Q: How do we know that when a point has been marked as visited that the shortest path to get there has already been taken to get there?

A: Because we are using a min-heap or a min priority queue to determine which point to traverse to next based on the shortest distance from the starting point, we know that when we arrive at a point, we will always have taken the shortest path to get there. Also, there may be other paths to get to this in the min-heap/min priority queue, but they will not be traversed from that path this point will already be marked as visited by then.

So enough with the Q&A. Before I dump the code here, I want to outline assumptions that this implementation is making:

• all points in the adjacency matrix that are next to each other are connected.
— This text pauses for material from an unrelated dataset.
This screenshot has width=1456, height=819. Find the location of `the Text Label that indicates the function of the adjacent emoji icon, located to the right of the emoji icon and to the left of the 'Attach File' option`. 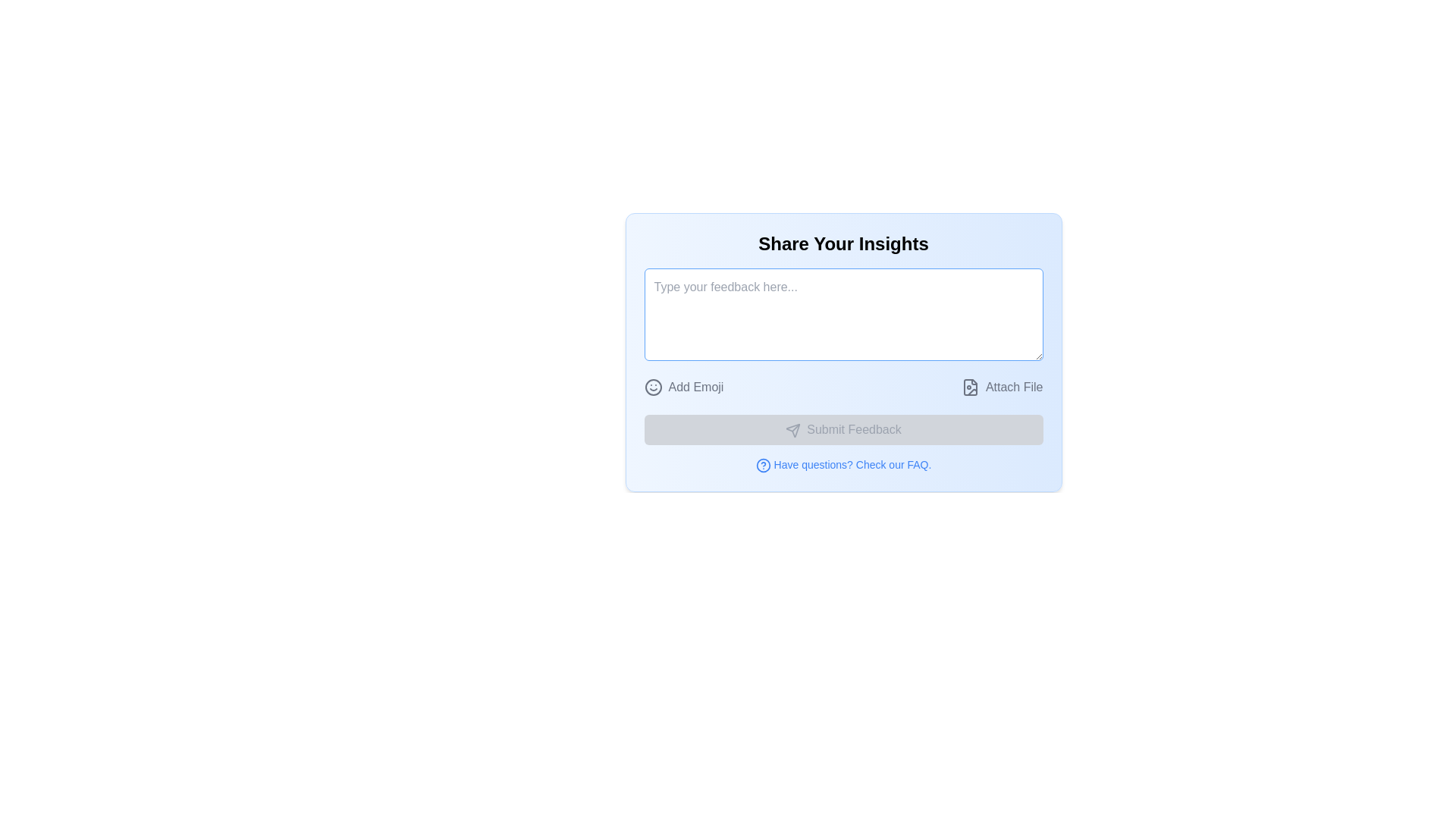

the Text Label that indicates the function of the adjacent emoji icon, located to the right of the emoji icon and to the left of the 'Attach File' option is located at coordinates (695, 386).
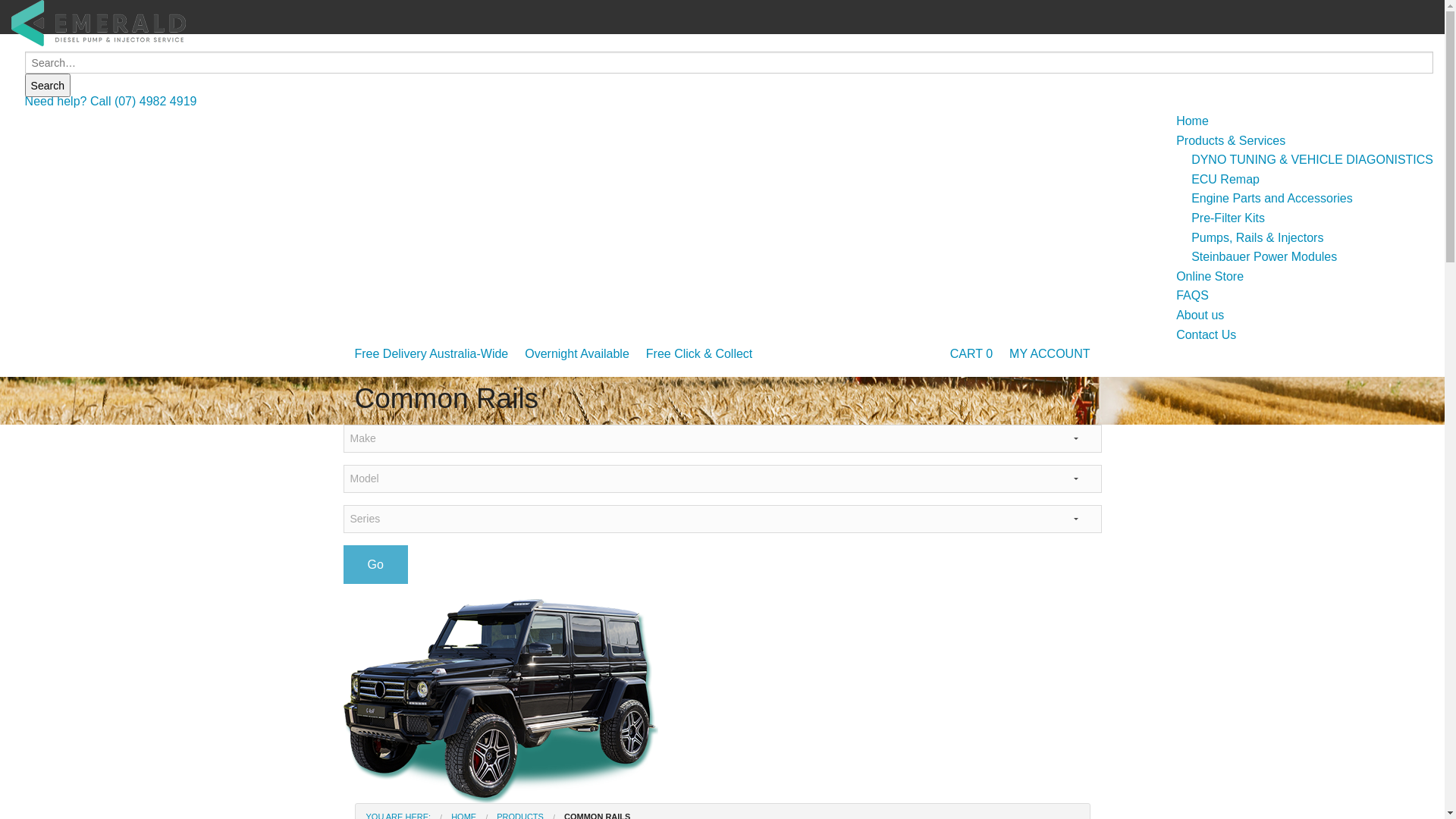  Describe the element at coordinates (97, 22) in the screenshot. I see `'Emerald Diesel Pump & Injector Service'` at that location.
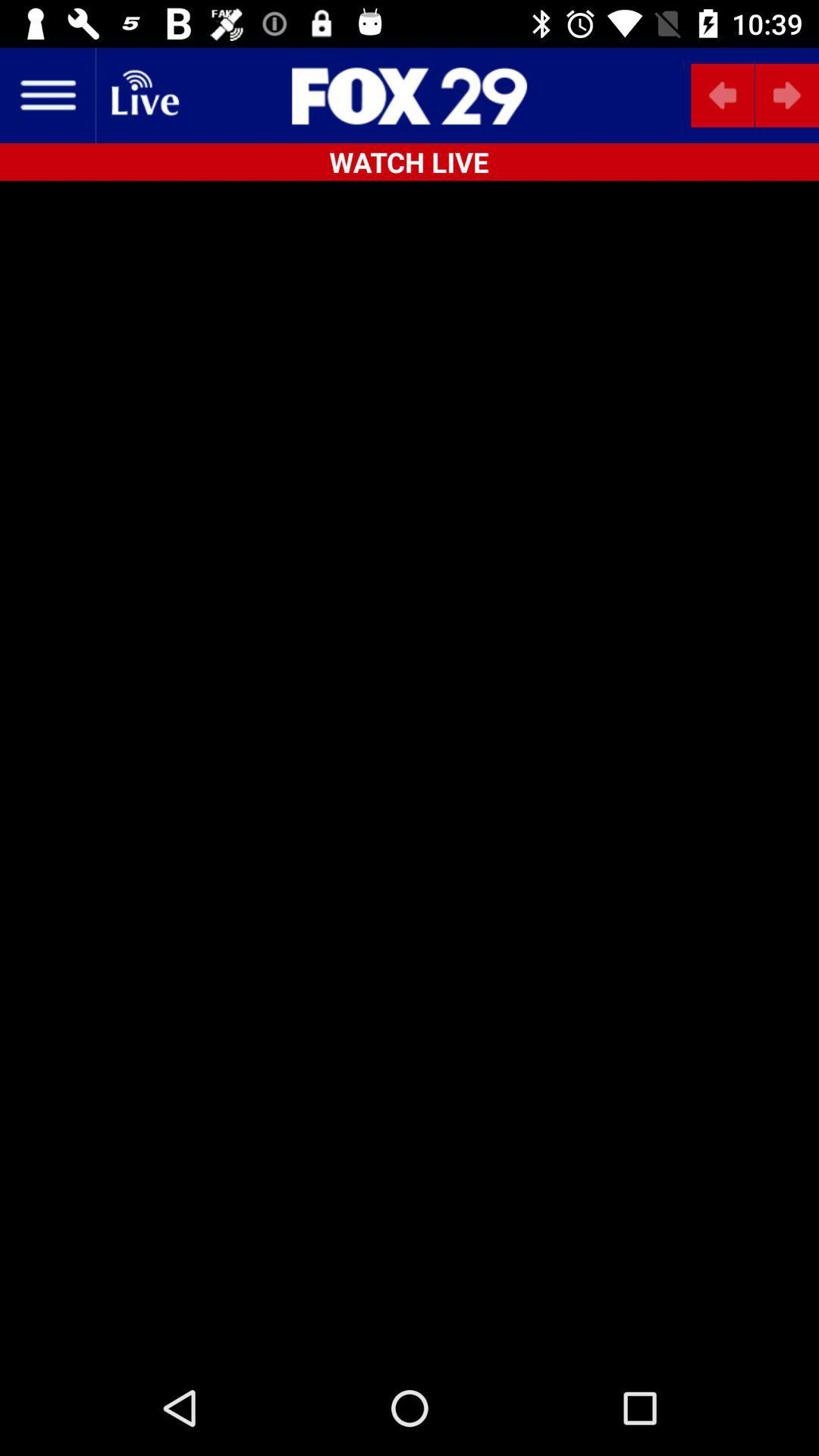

That is, there are no “blocked” spaces/all points in the adjacency matrix can be traversed. So the stopping criteria for the while loop is that the number of visited points equals the number of total points. If there are blocked spaces in your problem, you will need to count them and remove them from the number of traversable points and mark them as already visited (there might be other/better ways to do this)
• the directions of travel are up, down, left, right. These are reflected as tuples in directions and are added to a point to get the surrounding points around it. If diagonals are to be included then add (1,1),(1,-1),(-1,-1),(-1,1) to directions.

Also, it is worth noting that when a point is added to the min-heap/min priority queue it is added as a tuple in the form of (distance from starting point to this point on this path, point's row, point's column). There are 3 values all at the same depth (even though it would seem right for the row and column to be in their own tuple) to allow for tie-breaking in the min-heap based if two points have the same distance from the starting point.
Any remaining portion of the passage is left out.